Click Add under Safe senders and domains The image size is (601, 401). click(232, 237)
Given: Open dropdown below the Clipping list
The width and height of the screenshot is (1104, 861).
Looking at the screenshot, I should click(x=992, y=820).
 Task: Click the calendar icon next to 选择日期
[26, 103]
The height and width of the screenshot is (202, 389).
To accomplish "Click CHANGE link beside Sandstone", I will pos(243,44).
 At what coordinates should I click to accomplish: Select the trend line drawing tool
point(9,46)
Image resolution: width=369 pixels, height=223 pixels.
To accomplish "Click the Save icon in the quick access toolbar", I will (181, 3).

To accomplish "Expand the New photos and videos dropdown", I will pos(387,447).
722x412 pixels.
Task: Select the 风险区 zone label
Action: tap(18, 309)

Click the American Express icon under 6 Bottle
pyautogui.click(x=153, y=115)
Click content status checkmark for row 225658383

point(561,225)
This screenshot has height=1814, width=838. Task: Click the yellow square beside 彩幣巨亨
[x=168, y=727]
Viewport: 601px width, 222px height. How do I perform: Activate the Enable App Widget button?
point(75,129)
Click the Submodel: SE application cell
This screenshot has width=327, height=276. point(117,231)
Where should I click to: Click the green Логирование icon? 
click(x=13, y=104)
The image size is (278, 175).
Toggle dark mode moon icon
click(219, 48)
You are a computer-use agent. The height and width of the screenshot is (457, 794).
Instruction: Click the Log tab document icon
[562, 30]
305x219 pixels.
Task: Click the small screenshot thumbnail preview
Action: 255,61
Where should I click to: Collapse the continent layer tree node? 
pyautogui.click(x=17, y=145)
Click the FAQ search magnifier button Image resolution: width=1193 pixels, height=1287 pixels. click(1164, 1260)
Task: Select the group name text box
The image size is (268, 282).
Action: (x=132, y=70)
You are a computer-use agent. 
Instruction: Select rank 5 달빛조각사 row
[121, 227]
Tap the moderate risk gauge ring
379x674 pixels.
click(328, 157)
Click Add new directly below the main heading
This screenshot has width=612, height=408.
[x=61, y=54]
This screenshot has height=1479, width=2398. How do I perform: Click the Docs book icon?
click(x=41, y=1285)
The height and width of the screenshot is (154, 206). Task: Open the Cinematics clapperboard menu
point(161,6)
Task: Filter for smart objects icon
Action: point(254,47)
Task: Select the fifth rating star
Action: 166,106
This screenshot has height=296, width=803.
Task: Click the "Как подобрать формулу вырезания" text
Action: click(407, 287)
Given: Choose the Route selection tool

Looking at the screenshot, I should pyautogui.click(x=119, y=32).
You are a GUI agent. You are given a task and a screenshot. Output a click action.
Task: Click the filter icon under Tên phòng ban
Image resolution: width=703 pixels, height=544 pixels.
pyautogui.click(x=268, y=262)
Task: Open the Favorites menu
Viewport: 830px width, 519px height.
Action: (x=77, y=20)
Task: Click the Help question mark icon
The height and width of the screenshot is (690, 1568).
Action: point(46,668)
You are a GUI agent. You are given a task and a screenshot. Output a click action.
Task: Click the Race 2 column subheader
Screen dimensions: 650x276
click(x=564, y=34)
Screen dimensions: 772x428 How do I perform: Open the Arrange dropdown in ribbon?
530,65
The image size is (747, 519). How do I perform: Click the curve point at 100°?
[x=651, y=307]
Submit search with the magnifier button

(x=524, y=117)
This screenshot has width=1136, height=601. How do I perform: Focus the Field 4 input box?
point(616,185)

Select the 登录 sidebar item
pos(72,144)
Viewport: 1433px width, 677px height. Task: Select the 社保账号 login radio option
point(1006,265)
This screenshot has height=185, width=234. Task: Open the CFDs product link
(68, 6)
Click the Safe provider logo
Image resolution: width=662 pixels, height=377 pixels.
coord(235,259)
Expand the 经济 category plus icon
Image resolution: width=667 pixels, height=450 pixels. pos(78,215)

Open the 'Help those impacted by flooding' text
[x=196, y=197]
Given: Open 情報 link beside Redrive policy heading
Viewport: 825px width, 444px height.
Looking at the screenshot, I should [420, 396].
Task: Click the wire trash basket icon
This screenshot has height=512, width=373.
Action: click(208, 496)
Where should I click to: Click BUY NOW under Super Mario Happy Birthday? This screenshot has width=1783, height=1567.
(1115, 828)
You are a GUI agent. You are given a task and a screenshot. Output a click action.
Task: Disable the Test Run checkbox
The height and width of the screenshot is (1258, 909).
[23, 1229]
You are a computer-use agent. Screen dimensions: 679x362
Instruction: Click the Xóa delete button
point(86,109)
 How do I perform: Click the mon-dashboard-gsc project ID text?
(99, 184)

◆ PROBLEM REQUIREMENTS: Give the listing once more, unchanged in every line.

◆ YOUR RESPONSE:
Click Add under Safe senders and domains The image size is (601, 401). click(232, 237)
Given: Open dropdown below the Clipping list
The width and height of the screenshot is (1104, 861).
Looking at the screenshot, I should click(x=992, y=820).
 Task: Click the calendar icon next to 选择日期
[26, 103]
The height and width of the screenshot is (202, 389).
To accomplish "Click CHANGE link beside Sandstone", I will pos(243,44).
 At what coordinates should I click to accomplish: Select the trend line drawing tool
point(9,46)
Image resolution: width=369 pixels, height=223 pixels.
To accomplish "Click the Save icon in the quick access toolbar", I will (181, 3).

To accomplish "Expand the New photos and videos dropdown", I will pos(387,447).
722x412 pixels.
Task: Select the 风险区 zone label
Action: tap(18, 309)

Click the American Express icon under 6 Bottle
pyautogui.click(x=153, y=115)
Click content status checkmark for row 225658383

point(561,225)
This screenshot has height=1814, width=838. Task: Click the yellow square beside 彩幣巨亨
[x=168, y=727]
Viewport: 601px width, 222px height. How do I perform: Activate the Enable App Widget button?
point(75,129)
Click the Submodel: SE application cell
This screenshot has width=327, height=276. point(117,231)
Where should I click to: Click the green Логирование icon? 
click(x=13, y=104)
The image size is (278, 175).
Toggle dark mode moon icon
click(219, 48)
You are a computer-use agent. The height and width of the screenshot is (457, 794).
Instruction: Click the Log tab document icon
[562, 30]
305x219 pixels.
Task: Click the small screenshot thumbnail preview
Action: 255,61
Where should I click to: Collapse the continent layer tree node? 
pyautogui.click(x=17, y=145)
Click the FAQ search magnifier button Image resolution: width=1193 pixels, height=1287 pixels. click(1164, 1260)
Task: Select the group name text box
The image size is (268, 282).
Action: (x=132, y=70)
You are a computer-use agent. 
Instruction: Select rank 5 달빛조각사 row
[121, 227]
Tap the moderate risk gauge ring
379x674 pixels.
click(328, 157)
Click Add new directly below the main heading
This screenshot has width=612, height=408.
[x=61, y=54]
This screenshot has height=1479, width=2398. How do I perform: Click the Docs book icon?
click(x=41, y=1285)
The height and width of the screenshot is (154, 206). Task: Open the Cinematics clapperboard menu
point(161,6)
Task: Filter for smart objects icon
Action: point(254,47)
Task: Select the fifth rating star
Action: 166,106
This screenshot has height=296, width=803.
Task: Click the "Как подобрать формулу вырезания" text
Action: click(407, 287)
Given: Choose the Route selection tool

Looking at the screenshot, I should pyautogui.click(x=119, y=32).
You are a GUI agent. You are given a task and a screenshot. Output a click action.
Task: Click the filter icon under Tên phòng ban
Image resolution: width=703 pixels, height=544 pixels.
pyautogui.click(x=268, y=262)
Task: Open the Favorites menu
Viewport: 830px width, 519px height.
Action: (x=77, y=20)
Task: Click the Help question mark icon
The height and width of the screenshot is (690, 1568).
Action: point(46,668)
You are a GUI agent. You are given a task and a screenshot. Output a click action.
Task: Click the Race 2 column subheader
Screen dimensions: 650x276
click(x=564, y=34)
Screen dimensions: 772x428 How do I perform: Open the Arrange dropdown in ribbon?
530,65
The image size is (747, 519). How do I perform: Click the curve point at 100°?
[x=651, y=307]
Submit search with the magnifier button

(x=524, y=117)
This screenshot has width=1136, height=601. How do I perform: Focus the Field 4 input box?
point(616,185)

Select the 登录 sidebar item
pos(72,144)
Viewport: 1433px width, 677px height. Task: Select the 社保账号 login radio option
point(1006,265)
This screenshot has height=185, width=234. Task: Open the CFDs product link
(68, 6)
Click the Safe provider logo
Image resolution: width=662 pixels, height=377 pixels.
coord(235,259)
Expand the 经济 category plus icon
Image resolution: width=667 pixels, height=450 pixels. pos(78,215)

Open the 'Help those impacted by flooding' text
[x=196, y=197]
Given: Open 情報 link beside Redrive policy heading
Viewport: 825px width, 444px height.
Looking at the screenshot, I should [420, 396].
Task: Click the wire trash basket icon
This screenshot has height=512, width=373.
Action: click(208, 496)
Where should I click to: Click BUY NOW under Super Mario Happy Birthday? This screenshot has width=1783, height=1567.
(1115, 828)
You are a GUI agent. You are given a task and a screenshot. Output a click action.
Task: Disable the Test Run checkbox
The height and width of the screenshot is (1258, 909).
[23, 1229]
You are a computer-use agent. Screen dimensions: 679x362
Instruction: Click the Xóa delete button
point(86,109)
 How do I perform: Click the mon-dashboard-gsc project ID text?
(99, 184)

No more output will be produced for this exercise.